Goal has €7m in funding withheld over US investigation
Government holds back money from agency over inquiry into Syria aid operations
A senior manager has resigned from Goal and the Government has withheld a further €7 million in funding from the aid agency. Photograph: Goalglobal.org
A senior manager has resigned from Goal and the Government has withheld a further €7 million in funding from the aid agency as the fallout continues over a US investigation into international aid operations in Syria.
A Goal spokesman confirmed Jonathan Edgar had resigned but declined to comment further.
As chief operations officer, Mr Edgar was a key figure at Goal during a period of major expansion, having joined the agency when it was led by its founding chief executive, John O’Shea.
Goal and other agencies operating in Syria were ordered to halt procurement using some American funds earlier this year, as the US government’s foreign aid arm, USAid, began an investigation into alleged bribery and bid-rigging.
Last June, the Department of Foreign Affairs withheld €2.95 million in humanitarian funding for Goal.
A spokesman yesterday confirmed that, “pending further clarification” on the investigation, a further €7.16 million in long-term development funding had since been held back, bringing the total to €10.1 million.
Irish Aid funding accounted for 9 per cent of Goal’s funding in 2015, providing humanitarian aid to more than 1.15 million people across 10 countries.
“Any funding interruptions present challenges but Goal is managing the situation and all current and ongoing Irish Aid-funded programmes are continuing as normal,” a spokesman for the agency said.

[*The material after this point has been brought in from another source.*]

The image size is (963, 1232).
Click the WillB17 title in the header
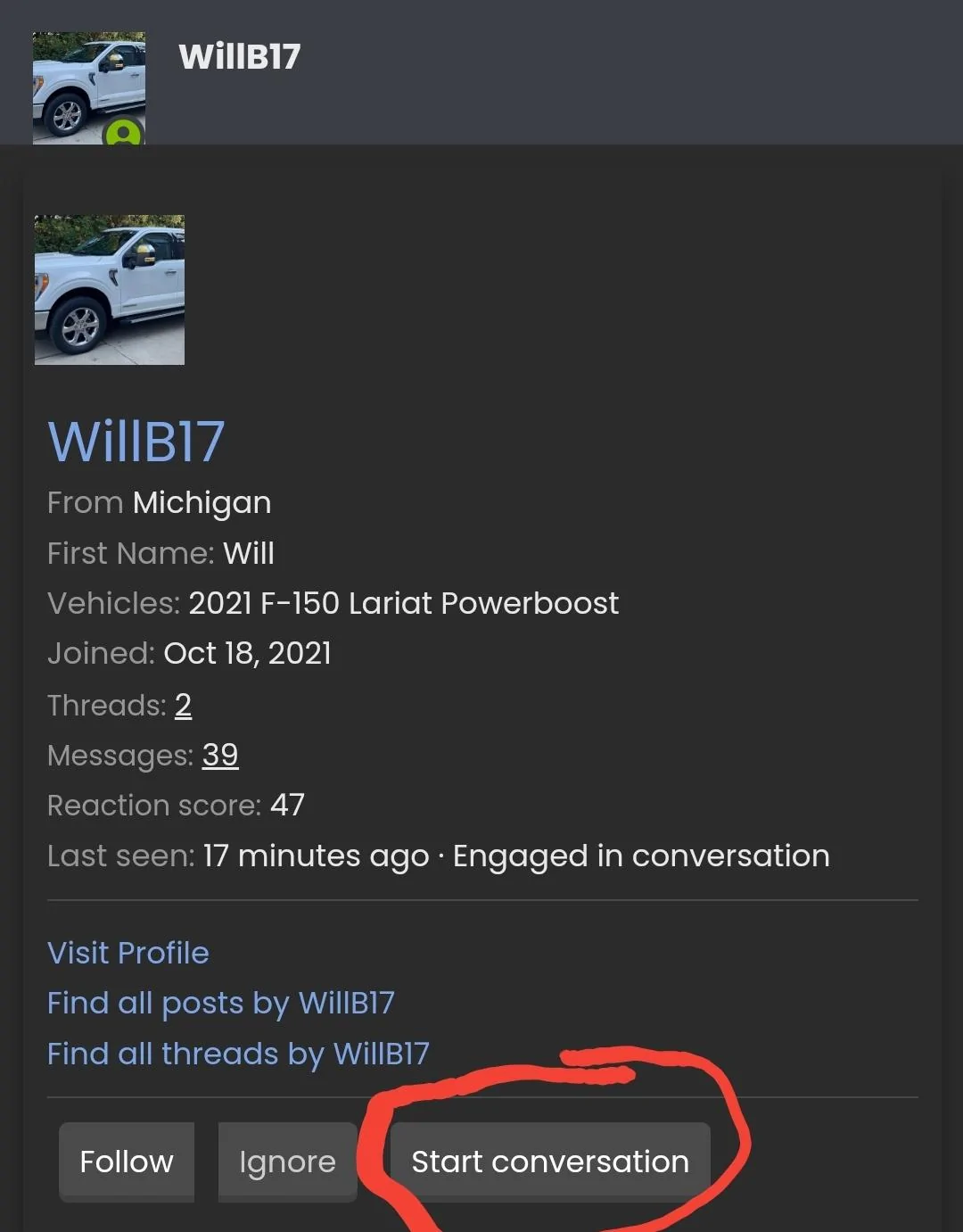[x=239, y=57]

“However, a number of new proposals that had been earmarked for Irish Aid funding are currently on hold.”
Potential conflict of interest
Mr Edgar was one of three people with connections to Goal who in 2013 set up a private firm, Noble House Business PLC, which provides logistics support to aid agencies in the field.
Goal said it became aware of the potential conflict of interest in 2013 and made it clear that involvement by staff with potential service providers was “not acceptable”.
It is understood Mr Edgar was already in the process of severing his ties with Noble House by that time.
As a supplier to many NGOs on the Turkey-Syria border, Noble House has been part of the USAid investigation.
There is no suggestion of wrongdoing by Mr Edgar, however, and he is not believed to be under investigation by USAid.
He did not respond to calls this week.